Andres Torres vs. Angel Pagan

Aside from age, Andres Torres and Angel Pagan have much in common. Both are swift switch-hitters who impressed in brief big league playing time in 2009 and broke out while holding full-time gigs in 2010. Entering the 2011 season, the two are side-by-side in terms of outfielder ADP: according to MockDraftCentral, Torres is 56th among fly catchers, while Pagan is 57th. So, who’s the better bet on draft day?

Torres, 33, toiled in the minors for the better part of a decade before getting meaningful at-bats in the show. Originally selected out of Puerto Rico by the Tigers in the fourth round of the 1998 draft, the sprinter-turned-ball player passed through the Detroit, Chicago (South Side), Texas, Minnesota, Detroit (again) and Chicago (North Side this time) organizations before San Francisco signed him as a minor league free agent during the winter of 2009.

In 740 MLB plate appearances with the Giants, Torres has a .269/.343/.492 line. He was placed on the DL twice with hamstring problems in 2009, and an appendectomy as well as groin and hip soreness limited him in 2010, but Torres has shown excellent secondary skills and speed when on the field.
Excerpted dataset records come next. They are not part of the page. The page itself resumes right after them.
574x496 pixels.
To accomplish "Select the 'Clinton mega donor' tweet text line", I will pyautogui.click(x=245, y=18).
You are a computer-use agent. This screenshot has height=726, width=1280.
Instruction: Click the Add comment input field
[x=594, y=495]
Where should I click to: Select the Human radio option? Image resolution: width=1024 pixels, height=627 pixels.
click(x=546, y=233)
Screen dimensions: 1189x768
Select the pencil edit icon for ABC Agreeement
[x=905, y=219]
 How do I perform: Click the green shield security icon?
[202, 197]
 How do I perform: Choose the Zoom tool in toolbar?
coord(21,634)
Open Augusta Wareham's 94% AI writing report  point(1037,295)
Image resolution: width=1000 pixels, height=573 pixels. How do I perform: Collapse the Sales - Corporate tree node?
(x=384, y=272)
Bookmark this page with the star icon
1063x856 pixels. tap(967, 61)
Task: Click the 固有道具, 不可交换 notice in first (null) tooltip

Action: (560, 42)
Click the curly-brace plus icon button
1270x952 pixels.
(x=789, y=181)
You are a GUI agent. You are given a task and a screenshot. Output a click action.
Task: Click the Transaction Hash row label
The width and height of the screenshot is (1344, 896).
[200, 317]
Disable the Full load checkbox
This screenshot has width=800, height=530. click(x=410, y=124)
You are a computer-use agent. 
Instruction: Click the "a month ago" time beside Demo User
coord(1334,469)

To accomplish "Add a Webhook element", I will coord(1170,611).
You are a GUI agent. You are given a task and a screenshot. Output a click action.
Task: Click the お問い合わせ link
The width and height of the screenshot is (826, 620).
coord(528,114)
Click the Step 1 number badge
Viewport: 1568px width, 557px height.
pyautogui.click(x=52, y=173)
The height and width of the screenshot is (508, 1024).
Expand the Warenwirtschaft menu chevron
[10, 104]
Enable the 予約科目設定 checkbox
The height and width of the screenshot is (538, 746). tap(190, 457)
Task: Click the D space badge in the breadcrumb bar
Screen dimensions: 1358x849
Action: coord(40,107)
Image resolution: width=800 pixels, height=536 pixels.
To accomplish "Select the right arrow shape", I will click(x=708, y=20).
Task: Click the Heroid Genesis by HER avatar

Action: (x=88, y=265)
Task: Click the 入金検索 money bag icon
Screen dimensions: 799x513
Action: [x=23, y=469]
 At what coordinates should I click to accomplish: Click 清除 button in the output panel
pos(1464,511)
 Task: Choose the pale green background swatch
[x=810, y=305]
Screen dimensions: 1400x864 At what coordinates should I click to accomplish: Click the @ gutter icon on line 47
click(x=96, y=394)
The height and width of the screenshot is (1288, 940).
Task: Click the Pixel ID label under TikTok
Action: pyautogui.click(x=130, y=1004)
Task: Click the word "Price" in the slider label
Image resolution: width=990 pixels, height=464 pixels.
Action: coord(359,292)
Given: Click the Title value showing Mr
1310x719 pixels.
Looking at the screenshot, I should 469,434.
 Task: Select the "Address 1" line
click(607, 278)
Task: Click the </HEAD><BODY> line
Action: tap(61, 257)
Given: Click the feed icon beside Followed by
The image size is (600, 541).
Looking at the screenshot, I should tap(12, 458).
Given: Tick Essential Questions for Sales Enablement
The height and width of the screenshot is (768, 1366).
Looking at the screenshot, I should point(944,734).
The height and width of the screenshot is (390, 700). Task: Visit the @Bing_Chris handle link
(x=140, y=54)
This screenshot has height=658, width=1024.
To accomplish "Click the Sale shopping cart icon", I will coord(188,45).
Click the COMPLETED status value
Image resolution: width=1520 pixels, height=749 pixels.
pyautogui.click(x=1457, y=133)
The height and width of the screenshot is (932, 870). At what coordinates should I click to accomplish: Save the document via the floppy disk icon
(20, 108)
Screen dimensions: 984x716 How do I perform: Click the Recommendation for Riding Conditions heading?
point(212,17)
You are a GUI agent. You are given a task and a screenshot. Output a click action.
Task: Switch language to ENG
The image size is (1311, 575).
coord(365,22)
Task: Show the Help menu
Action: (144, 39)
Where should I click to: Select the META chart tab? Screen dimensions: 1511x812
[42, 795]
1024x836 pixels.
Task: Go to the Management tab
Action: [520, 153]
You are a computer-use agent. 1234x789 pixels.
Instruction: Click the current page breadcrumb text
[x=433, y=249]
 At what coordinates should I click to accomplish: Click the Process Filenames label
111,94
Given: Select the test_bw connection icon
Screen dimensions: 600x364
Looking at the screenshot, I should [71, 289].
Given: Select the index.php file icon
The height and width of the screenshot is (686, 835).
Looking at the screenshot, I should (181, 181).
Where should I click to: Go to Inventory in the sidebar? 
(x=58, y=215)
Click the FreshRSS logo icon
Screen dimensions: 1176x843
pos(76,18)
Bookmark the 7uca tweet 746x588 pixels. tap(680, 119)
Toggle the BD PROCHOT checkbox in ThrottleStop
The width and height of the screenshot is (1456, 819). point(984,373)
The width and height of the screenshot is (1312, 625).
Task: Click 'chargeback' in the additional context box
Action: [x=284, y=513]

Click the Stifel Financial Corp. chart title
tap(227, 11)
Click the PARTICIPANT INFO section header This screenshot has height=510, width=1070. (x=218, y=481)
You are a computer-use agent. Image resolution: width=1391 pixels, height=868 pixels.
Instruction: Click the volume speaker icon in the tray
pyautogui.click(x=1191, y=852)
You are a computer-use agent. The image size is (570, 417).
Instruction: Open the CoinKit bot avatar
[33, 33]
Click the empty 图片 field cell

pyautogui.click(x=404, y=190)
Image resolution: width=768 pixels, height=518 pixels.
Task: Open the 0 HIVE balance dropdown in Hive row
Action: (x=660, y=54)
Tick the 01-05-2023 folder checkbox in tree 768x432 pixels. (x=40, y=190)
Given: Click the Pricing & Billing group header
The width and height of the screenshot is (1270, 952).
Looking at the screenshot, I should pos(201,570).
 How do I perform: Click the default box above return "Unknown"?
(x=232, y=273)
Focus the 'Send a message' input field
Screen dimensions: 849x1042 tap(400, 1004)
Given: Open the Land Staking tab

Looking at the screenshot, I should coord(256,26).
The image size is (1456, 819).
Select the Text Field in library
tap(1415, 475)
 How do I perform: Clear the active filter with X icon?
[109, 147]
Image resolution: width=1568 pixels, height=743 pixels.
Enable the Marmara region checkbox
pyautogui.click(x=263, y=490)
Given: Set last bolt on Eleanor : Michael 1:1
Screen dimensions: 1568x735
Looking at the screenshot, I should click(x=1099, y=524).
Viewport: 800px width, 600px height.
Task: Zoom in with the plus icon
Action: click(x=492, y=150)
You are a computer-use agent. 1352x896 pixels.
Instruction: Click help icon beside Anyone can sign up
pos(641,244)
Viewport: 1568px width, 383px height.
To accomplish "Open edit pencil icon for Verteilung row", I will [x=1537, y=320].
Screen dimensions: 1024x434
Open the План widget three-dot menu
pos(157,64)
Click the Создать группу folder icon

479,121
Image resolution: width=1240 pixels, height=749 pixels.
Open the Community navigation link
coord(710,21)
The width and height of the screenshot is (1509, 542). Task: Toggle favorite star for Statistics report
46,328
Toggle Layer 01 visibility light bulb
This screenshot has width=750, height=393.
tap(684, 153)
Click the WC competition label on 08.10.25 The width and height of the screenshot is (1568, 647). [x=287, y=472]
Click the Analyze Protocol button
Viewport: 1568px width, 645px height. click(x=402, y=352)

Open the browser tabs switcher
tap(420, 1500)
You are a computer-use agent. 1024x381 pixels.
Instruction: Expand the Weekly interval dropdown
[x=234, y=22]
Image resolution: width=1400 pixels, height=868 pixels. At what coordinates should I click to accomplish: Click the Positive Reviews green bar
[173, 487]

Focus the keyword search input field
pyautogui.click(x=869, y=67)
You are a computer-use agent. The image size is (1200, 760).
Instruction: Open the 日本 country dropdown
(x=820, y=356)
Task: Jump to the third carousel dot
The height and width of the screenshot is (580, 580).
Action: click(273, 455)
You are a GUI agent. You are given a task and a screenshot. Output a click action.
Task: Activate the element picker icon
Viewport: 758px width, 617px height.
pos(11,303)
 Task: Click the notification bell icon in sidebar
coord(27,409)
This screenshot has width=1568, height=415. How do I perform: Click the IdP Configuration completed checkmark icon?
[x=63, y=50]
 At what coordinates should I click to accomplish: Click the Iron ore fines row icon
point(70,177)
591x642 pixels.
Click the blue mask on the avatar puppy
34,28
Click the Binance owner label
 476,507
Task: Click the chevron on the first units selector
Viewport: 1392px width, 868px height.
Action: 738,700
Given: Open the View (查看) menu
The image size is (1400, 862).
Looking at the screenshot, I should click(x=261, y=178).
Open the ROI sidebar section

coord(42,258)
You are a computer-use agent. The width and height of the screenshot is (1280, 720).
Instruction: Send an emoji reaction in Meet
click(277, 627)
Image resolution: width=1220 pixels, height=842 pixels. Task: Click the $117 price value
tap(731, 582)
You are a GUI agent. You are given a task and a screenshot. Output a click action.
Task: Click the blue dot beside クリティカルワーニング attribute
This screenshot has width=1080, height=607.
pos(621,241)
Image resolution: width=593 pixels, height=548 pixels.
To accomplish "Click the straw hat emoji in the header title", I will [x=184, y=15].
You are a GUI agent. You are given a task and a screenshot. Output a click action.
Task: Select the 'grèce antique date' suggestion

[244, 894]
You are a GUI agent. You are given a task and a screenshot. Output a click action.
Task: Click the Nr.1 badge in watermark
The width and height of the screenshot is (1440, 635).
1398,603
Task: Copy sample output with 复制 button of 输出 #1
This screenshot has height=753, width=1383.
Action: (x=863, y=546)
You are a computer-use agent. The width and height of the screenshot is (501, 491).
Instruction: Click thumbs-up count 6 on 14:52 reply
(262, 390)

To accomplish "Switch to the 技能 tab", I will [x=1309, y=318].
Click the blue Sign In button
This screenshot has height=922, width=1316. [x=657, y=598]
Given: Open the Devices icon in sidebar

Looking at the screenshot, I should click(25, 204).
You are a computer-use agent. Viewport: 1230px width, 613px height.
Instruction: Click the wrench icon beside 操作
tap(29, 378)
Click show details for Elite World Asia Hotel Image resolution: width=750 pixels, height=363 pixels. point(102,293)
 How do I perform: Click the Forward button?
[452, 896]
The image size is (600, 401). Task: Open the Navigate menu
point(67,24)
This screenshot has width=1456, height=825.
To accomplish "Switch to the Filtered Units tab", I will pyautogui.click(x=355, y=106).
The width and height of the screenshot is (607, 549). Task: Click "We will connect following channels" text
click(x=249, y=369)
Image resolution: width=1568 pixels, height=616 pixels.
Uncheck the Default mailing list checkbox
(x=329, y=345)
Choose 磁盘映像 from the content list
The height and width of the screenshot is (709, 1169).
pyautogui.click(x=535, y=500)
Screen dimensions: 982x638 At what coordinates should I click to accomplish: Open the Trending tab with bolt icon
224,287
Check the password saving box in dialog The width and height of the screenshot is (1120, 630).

Walking in nearly 10 percent of his PA and making good use of Triples Alley, Torres had a .223 Isolated Power over 2009-2010. On the bases, he nabbed 32 SB in 40 attempts, an 80 percent success rate.

Possessing those upper-echelon wheels (7.9 Speed Score) Torres has posted a .334 BABIP with the Giants. His expected BABIP (xBABIP) over that time frame, based on his number of homers, whiffs, stolen bases, line drives, fly balls, pop ups and grounders, was .324. Speed players generally post a higher BABIP, and Torres certainly fits the bill. But given that we’re dealing with around a season and a quarter’s worth of data here, it’s fair to assume Torres won’t post a .330+ BABIP next year.

So, what do the projection systems say about Torres for 2011?

ZiPS: 444 PA, .252/.319/.428, 17 SB
Oliver: 589 PA, .253/.319/.422, 17 SB
PECOTA: 500 PA, .251/.321/.412, 20 SB

The three forecasts are pretty similar: a dip in batting average from the .270 range closer to .250, with above-average, but not elite power (.161 to .176 ISO) and what seem like conservative SB totals.

Pagan, meanwhile, had his career defined more by injuries than on-field accomplishments until recently. Like Torres, Pagan was a fourth-rounder selected out of Puerto Rico, though Angel went a year later in 1999. Pagan was a Mets draft pick and remained in the organization until 2005, but New York traded him to the Cubs in January of ’06 for cash considerations. He scarcely got on the field for Chicago. Angel was bedeviled by a hamstring injury in ’06, and suffered from colitis in 2007. The Mets re-acquired him prior to 2008, but the injuries kept coming: a torn labrum in 2008, and bone spurs as well as a pulled groin in 2009.

Pagan was superb when he was in the lineup in ’09, and he followed up with a healthy, near five WAR season in 2010. In slightly more than a thousand PA over the past two years, Pagan holds a .296/.344/.448 triple-slash, with 51 steals in 67 tries (76.1 percent success rate).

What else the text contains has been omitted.